START RECORDS FOR THE EXERCISE

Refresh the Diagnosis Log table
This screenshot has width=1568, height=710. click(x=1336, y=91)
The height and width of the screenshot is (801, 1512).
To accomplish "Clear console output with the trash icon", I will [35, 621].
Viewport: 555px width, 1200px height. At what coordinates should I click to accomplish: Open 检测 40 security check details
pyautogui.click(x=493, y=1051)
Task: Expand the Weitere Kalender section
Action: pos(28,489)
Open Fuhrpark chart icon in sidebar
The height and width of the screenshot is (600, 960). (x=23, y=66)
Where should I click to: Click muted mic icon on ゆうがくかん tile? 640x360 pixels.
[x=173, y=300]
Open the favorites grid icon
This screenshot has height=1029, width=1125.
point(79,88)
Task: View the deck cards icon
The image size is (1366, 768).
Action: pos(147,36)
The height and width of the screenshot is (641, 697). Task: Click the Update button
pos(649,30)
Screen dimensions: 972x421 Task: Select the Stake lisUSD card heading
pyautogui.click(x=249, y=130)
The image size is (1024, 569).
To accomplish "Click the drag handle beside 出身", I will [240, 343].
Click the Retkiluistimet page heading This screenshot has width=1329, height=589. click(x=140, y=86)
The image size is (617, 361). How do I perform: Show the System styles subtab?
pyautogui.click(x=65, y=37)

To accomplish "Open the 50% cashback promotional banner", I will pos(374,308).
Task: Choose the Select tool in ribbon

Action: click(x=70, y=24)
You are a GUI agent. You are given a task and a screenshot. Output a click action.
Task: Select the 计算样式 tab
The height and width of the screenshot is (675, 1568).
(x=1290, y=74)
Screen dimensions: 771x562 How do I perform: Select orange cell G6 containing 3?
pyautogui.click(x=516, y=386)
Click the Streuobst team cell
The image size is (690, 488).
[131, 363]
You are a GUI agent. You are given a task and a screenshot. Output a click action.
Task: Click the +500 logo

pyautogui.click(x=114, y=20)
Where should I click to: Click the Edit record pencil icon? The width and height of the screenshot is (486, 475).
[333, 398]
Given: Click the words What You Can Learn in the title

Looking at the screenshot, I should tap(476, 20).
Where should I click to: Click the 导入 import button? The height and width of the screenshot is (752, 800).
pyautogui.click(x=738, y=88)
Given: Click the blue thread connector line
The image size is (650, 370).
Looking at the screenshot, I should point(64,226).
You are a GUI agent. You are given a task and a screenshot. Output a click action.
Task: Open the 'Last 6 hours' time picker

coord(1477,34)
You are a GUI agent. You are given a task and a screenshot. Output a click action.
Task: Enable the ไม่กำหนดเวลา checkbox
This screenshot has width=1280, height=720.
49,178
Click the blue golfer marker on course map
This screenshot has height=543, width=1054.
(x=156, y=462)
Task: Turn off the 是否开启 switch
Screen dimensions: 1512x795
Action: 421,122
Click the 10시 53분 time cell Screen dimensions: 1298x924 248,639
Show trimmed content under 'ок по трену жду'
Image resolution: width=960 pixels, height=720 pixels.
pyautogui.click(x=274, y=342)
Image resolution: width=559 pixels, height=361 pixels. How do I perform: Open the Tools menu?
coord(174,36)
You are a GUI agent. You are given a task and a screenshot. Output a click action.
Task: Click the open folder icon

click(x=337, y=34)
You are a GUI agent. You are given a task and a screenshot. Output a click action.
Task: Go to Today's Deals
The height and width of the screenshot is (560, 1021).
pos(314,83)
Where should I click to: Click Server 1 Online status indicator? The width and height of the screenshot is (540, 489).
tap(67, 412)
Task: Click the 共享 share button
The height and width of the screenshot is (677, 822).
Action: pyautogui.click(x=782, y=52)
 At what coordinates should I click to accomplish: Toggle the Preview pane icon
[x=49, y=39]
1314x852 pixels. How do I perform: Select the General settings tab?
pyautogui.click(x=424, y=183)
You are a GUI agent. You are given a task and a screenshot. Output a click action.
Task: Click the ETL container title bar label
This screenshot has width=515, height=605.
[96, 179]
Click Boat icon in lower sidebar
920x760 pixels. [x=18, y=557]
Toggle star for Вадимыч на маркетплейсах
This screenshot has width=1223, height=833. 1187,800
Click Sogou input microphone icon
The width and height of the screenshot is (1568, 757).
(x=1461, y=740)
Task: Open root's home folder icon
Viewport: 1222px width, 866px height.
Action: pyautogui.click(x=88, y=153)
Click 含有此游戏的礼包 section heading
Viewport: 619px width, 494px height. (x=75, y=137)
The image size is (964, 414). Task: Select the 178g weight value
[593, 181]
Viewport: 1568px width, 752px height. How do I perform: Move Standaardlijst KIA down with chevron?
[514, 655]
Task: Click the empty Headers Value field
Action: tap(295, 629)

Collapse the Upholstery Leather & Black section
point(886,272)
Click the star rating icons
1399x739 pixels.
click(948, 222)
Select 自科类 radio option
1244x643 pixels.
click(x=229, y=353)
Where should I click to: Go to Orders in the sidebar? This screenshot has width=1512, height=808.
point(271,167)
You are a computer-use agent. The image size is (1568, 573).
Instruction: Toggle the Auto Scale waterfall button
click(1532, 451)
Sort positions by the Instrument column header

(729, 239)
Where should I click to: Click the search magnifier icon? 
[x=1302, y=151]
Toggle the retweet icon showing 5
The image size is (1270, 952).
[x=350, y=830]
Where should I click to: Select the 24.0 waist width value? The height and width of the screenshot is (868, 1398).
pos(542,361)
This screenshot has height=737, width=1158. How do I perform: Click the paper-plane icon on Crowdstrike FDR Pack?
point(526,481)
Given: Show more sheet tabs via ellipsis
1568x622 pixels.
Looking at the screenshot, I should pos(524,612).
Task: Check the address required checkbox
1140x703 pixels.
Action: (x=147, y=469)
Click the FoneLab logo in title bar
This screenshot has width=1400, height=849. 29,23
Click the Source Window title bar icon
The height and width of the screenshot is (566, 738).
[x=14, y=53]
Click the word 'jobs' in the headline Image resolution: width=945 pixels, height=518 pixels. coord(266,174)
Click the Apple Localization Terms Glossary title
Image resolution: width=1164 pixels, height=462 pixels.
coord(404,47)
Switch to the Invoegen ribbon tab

END RECORDS FOR THE EXERCISE

INSTRUCTIONS TO FOLLOW>
The answer must consist of every line above that holds the string "checkbox", copied exactly.

EXERCISE RESPONSE>
Task: Enable the ไม่กำหนดเวลา checkbox
Task: Check the address required checkbox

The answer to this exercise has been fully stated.